PlayTime is a mobile app concept for consuming digital video content. The content is curated, and hand-picked out of thousands of videos created by media brands like National Geographic, Cosmopolitan, Mashable and many more. Only the freshest, dopest, most informative and funniest stuff on the Internet.


Run a two-week design sprint to build out a MVP that allows users to discover, watch and share the video content on the platform.

Design Process

How I developed my design

I used a lean approach to guide my design process. I focused on the first four steps of the lean cycle — enough to get a minimum viable prototype out into the world which I could later test with users.

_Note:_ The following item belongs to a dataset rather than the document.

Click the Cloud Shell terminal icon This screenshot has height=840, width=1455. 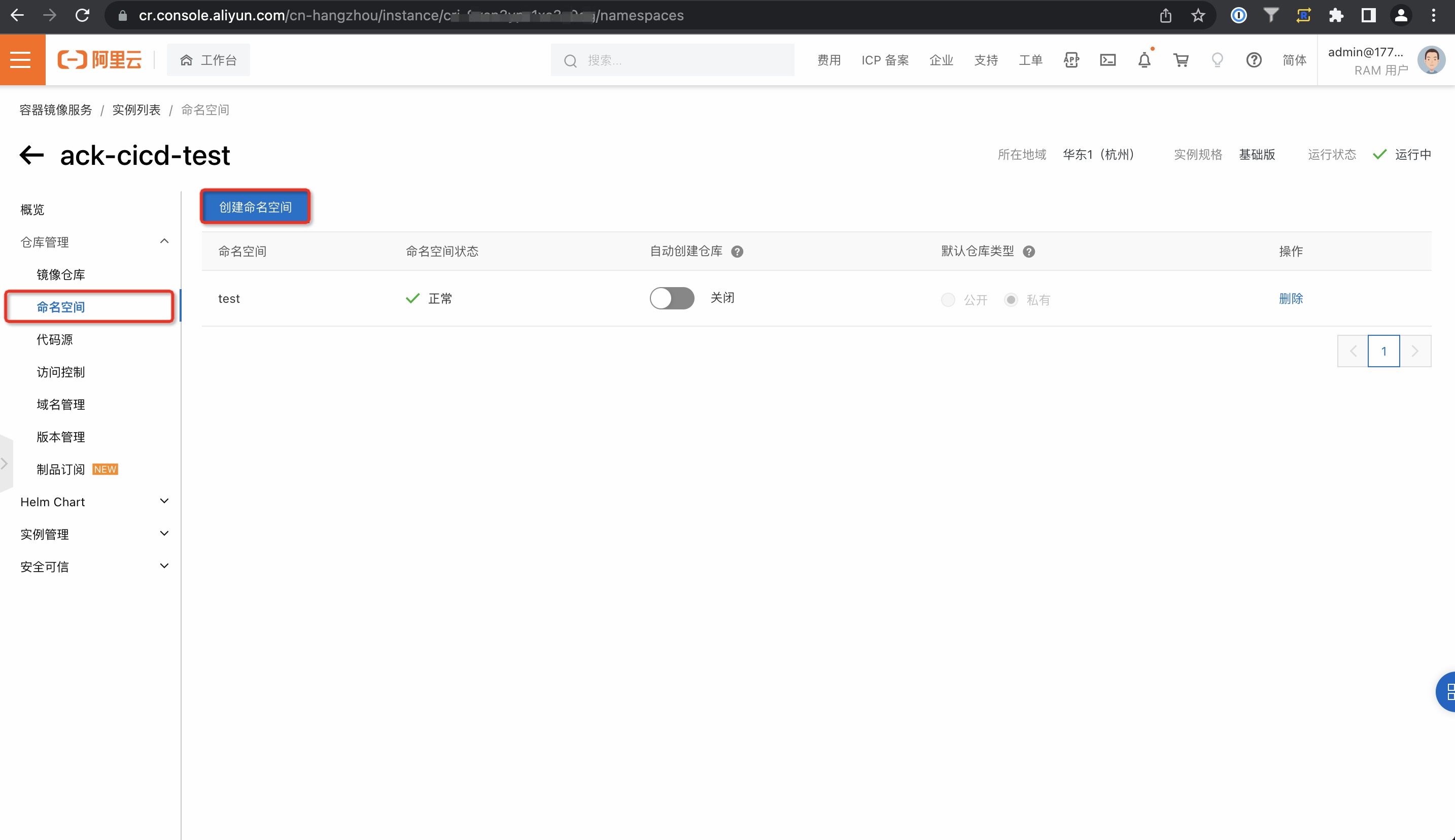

Here’s the process I followed

Adapted from “UX for Lean Startups”

Let’s begin!



To start off, I created a proto-persona. The purpose of a proto-persona is to help visualise a real user and determine his needs and goals. This puts the user at the centre of the design process and helps to inspire a valuable narrative that can inform later design decisions.

Proto-persona for Tom

User Stories

Next, I distilled Tom’s needs and goals into a user story to better design a helpful product for him. This is a typical design story format:

“As a , I want so that .”

And here’s what Tom’s story looks like:

As a sales, and business guy, I want to find videos sourced from amazing sites/vlogs so that I can watch them in the app whenever I want to and keep myself updated with the latest stuff happening in the world around me.” — Tom

Design Stories

I then wrote out design stories, breaking them down into two parts: epics and stories. Epics are high-level user stories that capture the rough scope of what a user would do. Stories are more detailed actions to determine how users would navigate a particular epic.

Design Story

Mapping out epics and stories helps to gain a more comprehensive understanding of what I could design and strips down the edge and corner cases(less frequent cases that might occur as a user navigates through a particular flow).

Mapping epics and stories also helped to determine the scope of my project. In the end, I chose to focus on two epics that I found to be the most important: (1) How the user would want to watch latest, and most popular videos; (2) How the user would love to save his favourite videos and watch them at a later point in time.

While concentrating on these two epics, I also made sure to consider my additional design stories to help inform my decisions throughout my design process. I then converted my design stories into task flows.



From the task flows, I identified the necessary screens to design and sketched out as many design solutions as possible. Sketching allows for quick ideation and provides a conducive medium to rapidly experiment with different design patterns.

Early sketches involving app navigation, and main features.

High Fidelity Mockups

Before prototyping, I converted my wireframes in to high fidelity Sketch mockups to explore the look and feel of the main features. The feel and look of the app was heavily inspired by iOS 10. Big, Bold, and clean.


In building the MVP, I wanted readers to be able to access relevant and best video content to feed their natural curiosity about what’s happening around them. Since, users have limited attention span, and are hard pressed for time through out the day; this app concept would help them satiate their curiosity while also provide entertainment and add value to their lives. I’m excited to test this MVP with users.